### TASK PROMPT:
Scan the data beneath this task and copy each line that includes "green".

### EXTRACTED RECORDS:
────────

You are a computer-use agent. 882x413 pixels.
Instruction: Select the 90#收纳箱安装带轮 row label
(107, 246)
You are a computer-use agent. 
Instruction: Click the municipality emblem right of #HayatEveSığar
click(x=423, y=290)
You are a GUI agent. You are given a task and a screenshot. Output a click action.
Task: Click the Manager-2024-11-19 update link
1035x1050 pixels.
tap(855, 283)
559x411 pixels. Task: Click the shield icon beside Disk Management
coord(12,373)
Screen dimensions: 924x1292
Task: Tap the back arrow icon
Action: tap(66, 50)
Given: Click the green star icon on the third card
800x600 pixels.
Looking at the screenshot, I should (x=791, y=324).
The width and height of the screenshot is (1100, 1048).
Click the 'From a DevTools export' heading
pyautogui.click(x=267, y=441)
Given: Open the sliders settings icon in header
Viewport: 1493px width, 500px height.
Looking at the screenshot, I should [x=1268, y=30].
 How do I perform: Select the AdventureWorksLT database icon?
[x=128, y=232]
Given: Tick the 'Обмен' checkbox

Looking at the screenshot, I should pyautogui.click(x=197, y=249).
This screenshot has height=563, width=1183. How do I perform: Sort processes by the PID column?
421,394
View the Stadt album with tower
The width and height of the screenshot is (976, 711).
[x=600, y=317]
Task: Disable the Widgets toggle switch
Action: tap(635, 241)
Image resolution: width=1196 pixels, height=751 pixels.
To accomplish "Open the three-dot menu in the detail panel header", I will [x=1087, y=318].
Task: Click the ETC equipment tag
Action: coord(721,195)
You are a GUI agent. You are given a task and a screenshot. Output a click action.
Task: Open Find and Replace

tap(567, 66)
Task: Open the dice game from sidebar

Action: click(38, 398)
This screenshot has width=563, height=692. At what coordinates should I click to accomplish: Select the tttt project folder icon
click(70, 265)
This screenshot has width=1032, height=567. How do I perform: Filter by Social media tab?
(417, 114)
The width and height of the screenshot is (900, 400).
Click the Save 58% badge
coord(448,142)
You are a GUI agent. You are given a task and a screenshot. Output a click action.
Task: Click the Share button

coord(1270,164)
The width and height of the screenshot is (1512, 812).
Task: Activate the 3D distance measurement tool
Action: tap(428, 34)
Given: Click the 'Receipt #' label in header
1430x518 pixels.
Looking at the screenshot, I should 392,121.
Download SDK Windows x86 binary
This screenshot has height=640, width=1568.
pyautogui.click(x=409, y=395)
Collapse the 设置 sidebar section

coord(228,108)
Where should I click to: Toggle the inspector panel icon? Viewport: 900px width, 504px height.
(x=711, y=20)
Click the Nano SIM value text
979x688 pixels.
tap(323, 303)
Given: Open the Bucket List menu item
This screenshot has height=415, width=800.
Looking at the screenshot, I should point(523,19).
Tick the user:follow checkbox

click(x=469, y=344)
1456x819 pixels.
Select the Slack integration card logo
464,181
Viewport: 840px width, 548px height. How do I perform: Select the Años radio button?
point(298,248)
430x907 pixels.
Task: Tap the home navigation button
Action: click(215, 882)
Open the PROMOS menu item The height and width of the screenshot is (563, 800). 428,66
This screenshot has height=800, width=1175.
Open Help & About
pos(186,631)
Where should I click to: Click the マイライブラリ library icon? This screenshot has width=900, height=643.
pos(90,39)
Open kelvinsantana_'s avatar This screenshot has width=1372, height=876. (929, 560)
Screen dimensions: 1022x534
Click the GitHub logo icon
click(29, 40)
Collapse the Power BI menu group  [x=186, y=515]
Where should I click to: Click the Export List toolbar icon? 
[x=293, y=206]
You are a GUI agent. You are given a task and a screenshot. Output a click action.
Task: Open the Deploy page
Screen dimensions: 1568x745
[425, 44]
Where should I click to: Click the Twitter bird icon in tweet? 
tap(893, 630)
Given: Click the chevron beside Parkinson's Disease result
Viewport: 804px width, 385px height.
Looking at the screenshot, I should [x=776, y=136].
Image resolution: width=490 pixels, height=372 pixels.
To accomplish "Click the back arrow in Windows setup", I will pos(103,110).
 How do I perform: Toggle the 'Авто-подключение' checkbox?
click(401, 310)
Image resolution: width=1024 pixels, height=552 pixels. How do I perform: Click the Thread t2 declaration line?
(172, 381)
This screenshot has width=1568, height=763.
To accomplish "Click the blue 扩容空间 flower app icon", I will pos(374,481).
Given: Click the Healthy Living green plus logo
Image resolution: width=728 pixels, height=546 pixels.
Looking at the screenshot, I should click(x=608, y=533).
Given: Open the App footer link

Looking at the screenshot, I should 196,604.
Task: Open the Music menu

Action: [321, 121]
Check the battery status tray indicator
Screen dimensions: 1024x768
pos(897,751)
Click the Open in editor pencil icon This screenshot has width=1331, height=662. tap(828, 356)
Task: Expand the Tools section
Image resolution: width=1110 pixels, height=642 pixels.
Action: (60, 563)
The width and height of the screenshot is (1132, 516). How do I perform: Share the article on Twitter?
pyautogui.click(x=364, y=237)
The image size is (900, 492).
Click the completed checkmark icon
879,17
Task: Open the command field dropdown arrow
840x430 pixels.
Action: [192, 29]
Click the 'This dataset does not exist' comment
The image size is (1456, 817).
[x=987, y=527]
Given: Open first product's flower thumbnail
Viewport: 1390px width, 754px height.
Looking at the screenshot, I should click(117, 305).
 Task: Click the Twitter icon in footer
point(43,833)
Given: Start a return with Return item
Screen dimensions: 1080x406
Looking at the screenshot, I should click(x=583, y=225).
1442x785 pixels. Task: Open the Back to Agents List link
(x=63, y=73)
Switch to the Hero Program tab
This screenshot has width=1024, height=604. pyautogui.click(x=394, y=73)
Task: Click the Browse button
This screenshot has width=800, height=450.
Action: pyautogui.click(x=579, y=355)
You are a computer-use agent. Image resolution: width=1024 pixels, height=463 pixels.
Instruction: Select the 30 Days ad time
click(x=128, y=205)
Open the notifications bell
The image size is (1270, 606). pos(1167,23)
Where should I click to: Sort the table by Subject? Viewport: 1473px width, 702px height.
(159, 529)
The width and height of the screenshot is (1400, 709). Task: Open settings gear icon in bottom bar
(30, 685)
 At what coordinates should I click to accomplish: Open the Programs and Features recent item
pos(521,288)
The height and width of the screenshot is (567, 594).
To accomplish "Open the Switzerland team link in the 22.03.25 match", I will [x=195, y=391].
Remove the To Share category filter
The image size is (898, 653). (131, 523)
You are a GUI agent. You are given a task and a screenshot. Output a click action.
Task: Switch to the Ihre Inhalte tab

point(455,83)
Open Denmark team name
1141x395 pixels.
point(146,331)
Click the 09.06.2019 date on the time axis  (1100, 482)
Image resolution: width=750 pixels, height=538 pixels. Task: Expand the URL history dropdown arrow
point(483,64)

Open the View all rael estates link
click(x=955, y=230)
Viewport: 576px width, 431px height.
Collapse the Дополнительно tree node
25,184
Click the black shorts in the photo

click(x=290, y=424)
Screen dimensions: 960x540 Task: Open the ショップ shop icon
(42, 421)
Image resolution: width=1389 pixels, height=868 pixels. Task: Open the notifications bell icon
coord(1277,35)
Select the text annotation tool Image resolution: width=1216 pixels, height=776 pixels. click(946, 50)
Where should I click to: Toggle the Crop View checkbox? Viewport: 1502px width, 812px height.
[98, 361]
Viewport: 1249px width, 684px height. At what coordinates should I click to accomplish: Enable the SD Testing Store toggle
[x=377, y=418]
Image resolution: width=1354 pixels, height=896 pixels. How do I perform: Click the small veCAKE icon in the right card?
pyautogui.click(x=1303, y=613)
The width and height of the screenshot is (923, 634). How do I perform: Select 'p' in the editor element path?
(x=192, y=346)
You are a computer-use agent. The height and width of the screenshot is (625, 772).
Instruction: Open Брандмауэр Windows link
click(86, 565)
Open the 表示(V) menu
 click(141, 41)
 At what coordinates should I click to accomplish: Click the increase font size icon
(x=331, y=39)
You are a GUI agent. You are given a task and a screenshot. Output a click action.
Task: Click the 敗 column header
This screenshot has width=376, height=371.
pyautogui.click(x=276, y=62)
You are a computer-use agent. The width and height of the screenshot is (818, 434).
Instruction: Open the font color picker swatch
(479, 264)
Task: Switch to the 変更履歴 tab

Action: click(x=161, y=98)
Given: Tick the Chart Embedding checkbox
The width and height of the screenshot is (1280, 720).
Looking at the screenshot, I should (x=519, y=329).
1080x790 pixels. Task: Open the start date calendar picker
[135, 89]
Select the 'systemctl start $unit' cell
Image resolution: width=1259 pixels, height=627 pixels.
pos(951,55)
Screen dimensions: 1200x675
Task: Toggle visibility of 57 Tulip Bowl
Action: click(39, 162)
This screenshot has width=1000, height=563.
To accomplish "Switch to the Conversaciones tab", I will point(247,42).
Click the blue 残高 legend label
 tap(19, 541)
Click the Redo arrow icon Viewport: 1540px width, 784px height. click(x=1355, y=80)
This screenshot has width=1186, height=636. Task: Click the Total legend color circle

────────

### RESULT:
Given: Click the green star icon on the third card
Given: Click the Healthy Living green plus logo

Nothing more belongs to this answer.